## What is needed
In the excerpt about fashion hashtag campaigns, why did the #insideout campaign ask people to turn their clothes inside out so the label showed? Answer in one to three sentences.
Segment Start: Excerpt to read
If you’re going to have online conversations, you have to have a tool to track those conversations: hashtags.

Our first hashtag corresponded with our first-year campaign called #insideout. It was around the time of the ice bucket challenge that was sweeping the internet and raised the most money ever for the motor neurone disease ALS.

We wondered what could be fashion’s version of this. We asked people to turn their clothes inside out so their label was showing, to tag a brand, ask them for more information and then challenge a friend.

Labels give you so little information about the supply chain. So, that was our way of getting people to question what they knew about their clothes from the label.

Then came #whomademyclothes? By asking a question through a hashtag you involve people in trying to answer it.

The action for that year was to connect with your favourite brands and ask ‘who made my clothes?’ to try to get them to be more transparent about where their clothes are made.

We have continued that campaign since 2014 and every year it grows. There are hundreds of thousands of people contacting brands asking them that question.

Each year, we publish the Fashion Transparency Index, ranking the world’s biggest brands and retailers. People can look at the data and know which brands are further ahead on particular issues.

They can then ask more sophisticated questions, like ‘what are you doing on living wages?’ or ‘what are you doing on freedom of association?’ That means brands have to look to to their supply chain to get those answers.

It’s a great way to start connecting dots that weren’t connected before and build conversations on issues that weren’t being had before, at least not with the mainstream public.

Who holds the narrative power in fashion?

Brands hold the power because they have the money and marketing expertise. And good marketing entails creating narratives about what is cool, desirable, sexy.

We have been trying to use brands’ own techniques to disrupt and change the narrative.

We have to tell a new story about what our clothes mean. We’re trying to make it more than just brand value or aesthetics. We want it to be about the stories of the people involved in the processes that led to the garment being constructed and you being able to buy it and wear it.

We didn’t call this narrative change in the beginning. But we wanted to know how to change the culture around fashion – the story, the values, brand and consumer behaviour. Only more recently we have come to understand that it’s about narrative change.
Segment End: Excerpt to read
Segment Start: Given entries
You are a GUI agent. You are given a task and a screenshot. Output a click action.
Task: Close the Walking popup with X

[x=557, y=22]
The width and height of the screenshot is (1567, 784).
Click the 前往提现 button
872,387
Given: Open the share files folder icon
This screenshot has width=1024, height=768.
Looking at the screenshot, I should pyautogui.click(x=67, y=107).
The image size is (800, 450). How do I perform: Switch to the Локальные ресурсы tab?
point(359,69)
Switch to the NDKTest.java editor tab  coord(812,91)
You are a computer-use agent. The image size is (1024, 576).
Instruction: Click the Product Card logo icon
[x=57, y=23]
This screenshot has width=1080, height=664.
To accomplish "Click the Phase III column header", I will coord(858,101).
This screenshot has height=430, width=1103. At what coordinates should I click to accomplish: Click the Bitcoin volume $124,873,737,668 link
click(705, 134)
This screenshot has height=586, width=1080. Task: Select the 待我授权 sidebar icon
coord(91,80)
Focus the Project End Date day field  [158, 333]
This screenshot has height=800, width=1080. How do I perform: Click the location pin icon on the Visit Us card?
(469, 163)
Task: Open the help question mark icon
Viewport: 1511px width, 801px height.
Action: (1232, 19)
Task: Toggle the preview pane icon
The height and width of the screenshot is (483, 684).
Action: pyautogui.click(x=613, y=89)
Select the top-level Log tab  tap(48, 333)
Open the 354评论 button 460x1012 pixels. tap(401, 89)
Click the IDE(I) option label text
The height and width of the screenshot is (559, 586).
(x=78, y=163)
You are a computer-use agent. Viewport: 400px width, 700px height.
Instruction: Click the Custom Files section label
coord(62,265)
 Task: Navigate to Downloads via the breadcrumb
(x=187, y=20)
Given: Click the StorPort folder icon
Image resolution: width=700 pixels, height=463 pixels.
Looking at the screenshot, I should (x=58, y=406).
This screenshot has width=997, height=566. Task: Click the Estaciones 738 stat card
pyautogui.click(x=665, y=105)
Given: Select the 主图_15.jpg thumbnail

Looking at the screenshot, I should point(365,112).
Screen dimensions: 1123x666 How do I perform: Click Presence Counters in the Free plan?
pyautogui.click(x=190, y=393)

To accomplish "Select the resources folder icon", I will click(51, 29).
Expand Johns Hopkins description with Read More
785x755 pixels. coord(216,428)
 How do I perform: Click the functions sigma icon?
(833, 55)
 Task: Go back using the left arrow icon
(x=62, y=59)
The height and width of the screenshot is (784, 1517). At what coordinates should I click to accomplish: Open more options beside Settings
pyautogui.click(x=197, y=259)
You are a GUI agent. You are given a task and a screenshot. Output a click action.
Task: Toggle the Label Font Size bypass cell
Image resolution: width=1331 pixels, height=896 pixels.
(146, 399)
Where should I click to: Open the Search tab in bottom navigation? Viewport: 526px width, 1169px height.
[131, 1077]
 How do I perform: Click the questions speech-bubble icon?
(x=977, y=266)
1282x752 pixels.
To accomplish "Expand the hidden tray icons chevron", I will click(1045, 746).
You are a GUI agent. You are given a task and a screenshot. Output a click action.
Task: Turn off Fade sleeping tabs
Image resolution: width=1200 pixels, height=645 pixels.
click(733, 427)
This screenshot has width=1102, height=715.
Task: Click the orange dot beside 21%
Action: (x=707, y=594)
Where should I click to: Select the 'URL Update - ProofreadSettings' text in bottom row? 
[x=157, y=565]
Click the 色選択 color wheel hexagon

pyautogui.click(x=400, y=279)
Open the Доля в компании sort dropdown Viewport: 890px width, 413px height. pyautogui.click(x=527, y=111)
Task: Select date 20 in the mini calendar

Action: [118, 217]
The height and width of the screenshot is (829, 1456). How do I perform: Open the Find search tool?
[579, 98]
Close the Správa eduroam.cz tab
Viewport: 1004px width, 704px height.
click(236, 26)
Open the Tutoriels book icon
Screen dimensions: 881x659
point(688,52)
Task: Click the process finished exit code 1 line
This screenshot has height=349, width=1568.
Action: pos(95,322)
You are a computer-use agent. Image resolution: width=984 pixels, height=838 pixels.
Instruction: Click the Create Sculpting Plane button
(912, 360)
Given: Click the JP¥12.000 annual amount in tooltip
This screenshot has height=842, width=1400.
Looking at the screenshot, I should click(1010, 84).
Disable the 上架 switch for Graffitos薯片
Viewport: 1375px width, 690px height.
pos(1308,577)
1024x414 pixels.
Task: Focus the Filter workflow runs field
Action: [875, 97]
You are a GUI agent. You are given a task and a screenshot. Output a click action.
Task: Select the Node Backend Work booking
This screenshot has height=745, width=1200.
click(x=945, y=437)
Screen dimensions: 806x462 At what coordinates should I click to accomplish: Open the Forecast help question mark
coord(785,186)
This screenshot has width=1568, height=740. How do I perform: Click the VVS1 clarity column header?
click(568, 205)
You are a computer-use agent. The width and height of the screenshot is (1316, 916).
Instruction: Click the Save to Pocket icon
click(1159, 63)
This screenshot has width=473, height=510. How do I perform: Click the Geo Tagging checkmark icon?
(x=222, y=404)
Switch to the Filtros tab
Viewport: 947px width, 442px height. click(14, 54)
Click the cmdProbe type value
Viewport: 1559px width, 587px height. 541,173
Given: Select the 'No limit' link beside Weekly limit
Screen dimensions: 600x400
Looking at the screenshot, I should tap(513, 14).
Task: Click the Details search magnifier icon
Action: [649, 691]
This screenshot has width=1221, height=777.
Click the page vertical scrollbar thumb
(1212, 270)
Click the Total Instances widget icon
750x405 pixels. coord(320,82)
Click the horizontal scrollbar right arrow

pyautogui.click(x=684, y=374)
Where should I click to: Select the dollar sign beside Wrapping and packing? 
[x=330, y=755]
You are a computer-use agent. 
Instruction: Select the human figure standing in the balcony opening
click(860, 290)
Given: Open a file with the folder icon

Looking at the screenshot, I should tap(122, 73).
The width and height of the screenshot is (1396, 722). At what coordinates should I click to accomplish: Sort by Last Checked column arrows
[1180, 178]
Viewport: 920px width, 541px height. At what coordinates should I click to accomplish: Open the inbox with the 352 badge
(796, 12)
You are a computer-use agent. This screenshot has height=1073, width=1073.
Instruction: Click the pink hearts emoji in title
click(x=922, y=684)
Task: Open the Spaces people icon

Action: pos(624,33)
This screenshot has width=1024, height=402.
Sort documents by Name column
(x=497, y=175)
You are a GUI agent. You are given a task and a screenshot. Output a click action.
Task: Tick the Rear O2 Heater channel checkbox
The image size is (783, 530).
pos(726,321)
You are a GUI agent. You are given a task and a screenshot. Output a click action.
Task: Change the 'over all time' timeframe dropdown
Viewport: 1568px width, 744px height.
Segment End: Given entries
## Response to this exercise
Labels give people very little information about the supply chain. Turning clothes inside out to show the label was a way to get people to question what they knew about their clothes from that label.